━━━━━ Texte fourni

Vœux à mes élèves de terminale pour l’année 2019

Vœux à mes élèves de terminale pour l’année 2019

  • L’avantage considérable, je dirais même décisif, qu’un professeur a sur tous les apparatchiks du spectacle médiatique, c’est qu’il n’a pas en face de lui des caméras mais des élèves.

 

  • Les miens savent parfaitement qu’il n’y aura rien à attendre de ma génération, née dans un désert, croupissant dans une zone grise de l’histoire, adaptée à toutes les saloperies du temps. Des traîtres, si l’on tient à conserver cette terminologie martiale pour éviter de dire des jaunes tant la couleur se prête mal en ce moment à l’idée qu’elle désigne.  Ils le savent puisque je leur explique la chose dialectiquement, que je précise l’endroit historique exact d’où l’on s’efforce encore de philosopher dans l’institution. Un préalable, les amis, à tout discours responsable.

━━━━━━━━━━
━━━━━ Lignes

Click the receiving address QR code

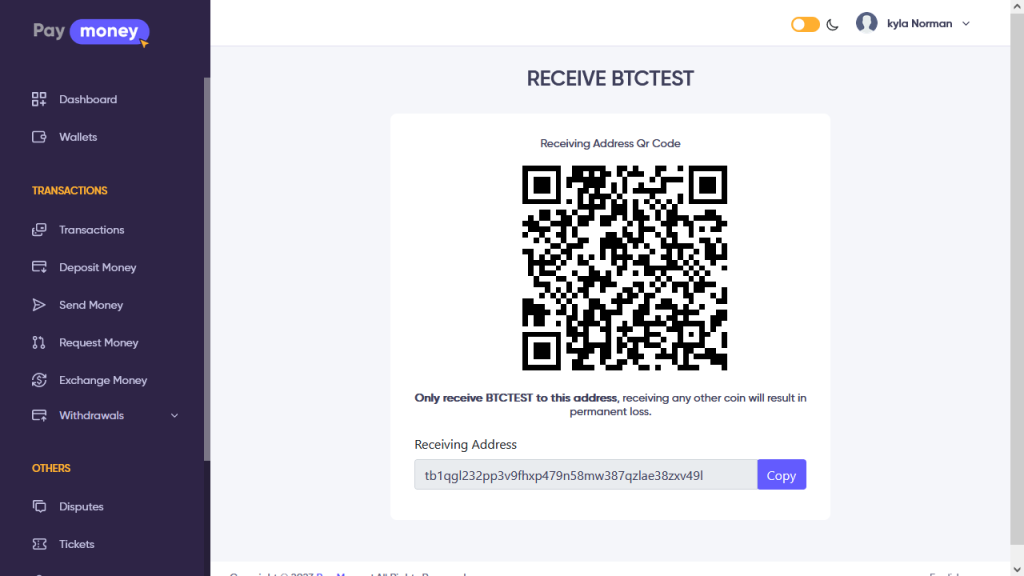tap(624, 268)
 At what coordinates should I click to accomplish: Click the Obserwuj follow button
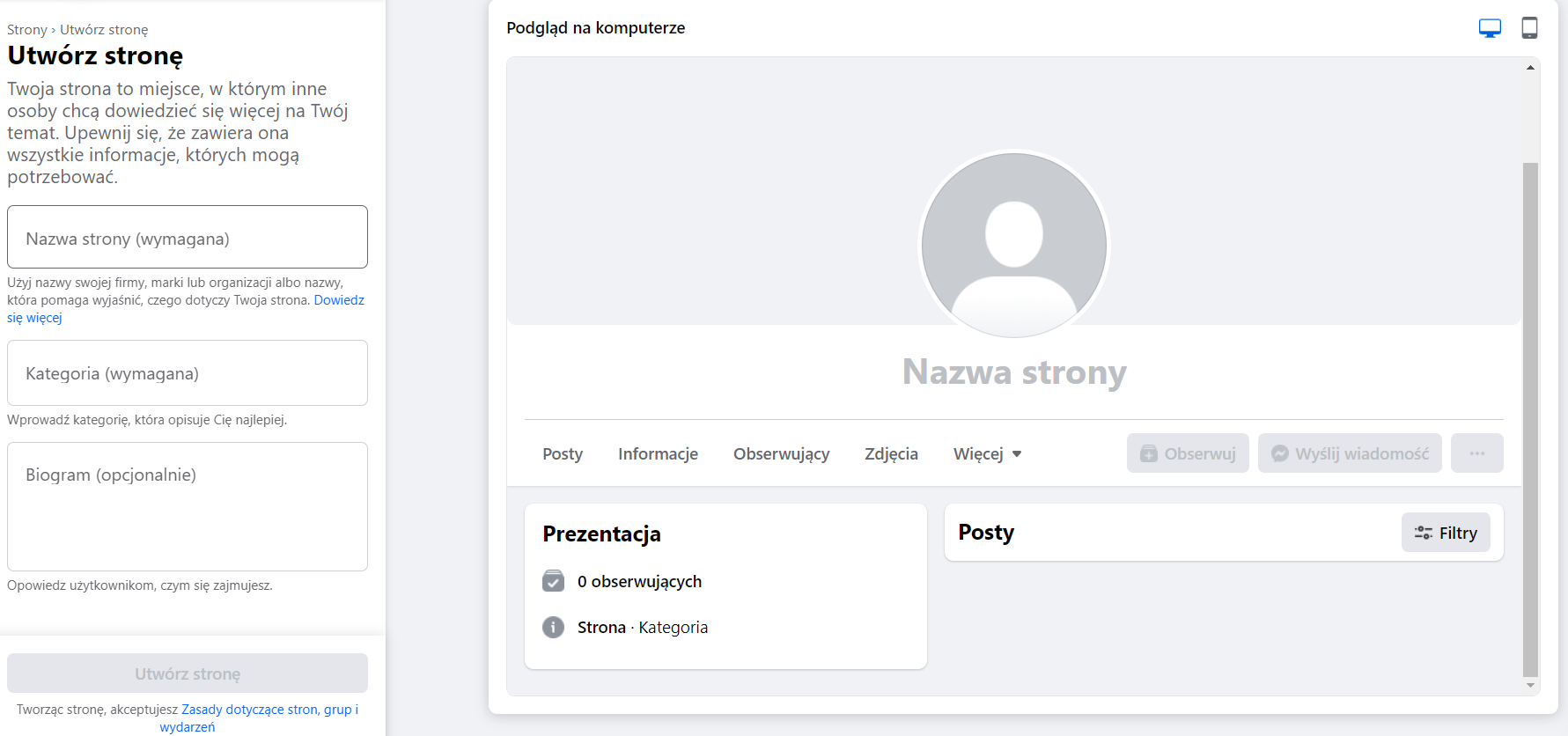pyautogui.click(x=1188, y=453)
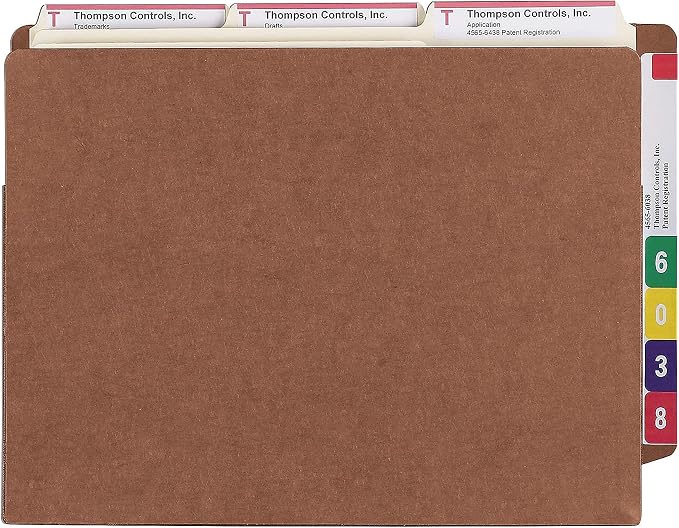This screenshot has height=528, width=679.
Task: Click the word Drafts on the middle tab
Action: click(x=274, y=26)
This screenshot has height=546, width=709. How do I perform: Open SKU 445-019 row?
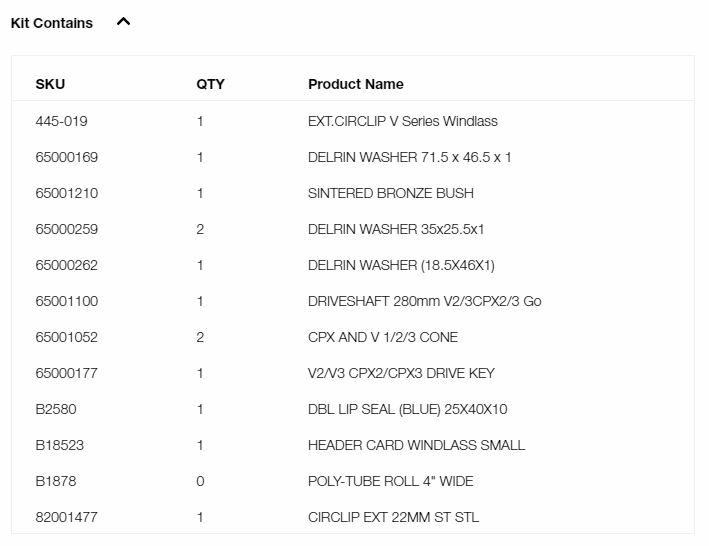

━━━━━━━━━━

* Consigne de travail *
Recopiez intégralement, s'il vous plaît, le texte des vœux aux élèves de terminale. Ce matériel provient d'une autre source.

* Réponse attendue *
Vœux à mes élèves de terminale pour l’année 2019

Vœux à mes élèves de terminale pour l’année 2019

  • L’avantage considérable, je dirais même décisif, qu’un professeur a sur tous les apparatchiks du spectacle médiatique, c’est qu’il n’a pas en face de lui des caméras mais des élèves.

 

  • Les miens savent parfaitement qu’il n’y aura rien à attendre de ma génération, née dans un désert, croupissant dans une zone grise de l’histoire, adaptée à toutes les saloperies du temps. Des traîtres, si l’on tient à conserver cette terminologie martiale pour éviter de dire des jaunes tant la couleur se prête mal en ce moment à l’idée qu’elle désigne.  Ils le savent puisque je leur explique la chose dialectiquement, que je précise l’endroit historique exact d’où l’on s’efforce encore de philosopher dans l’institution. Un préalable, les amis, à tout discours responsable.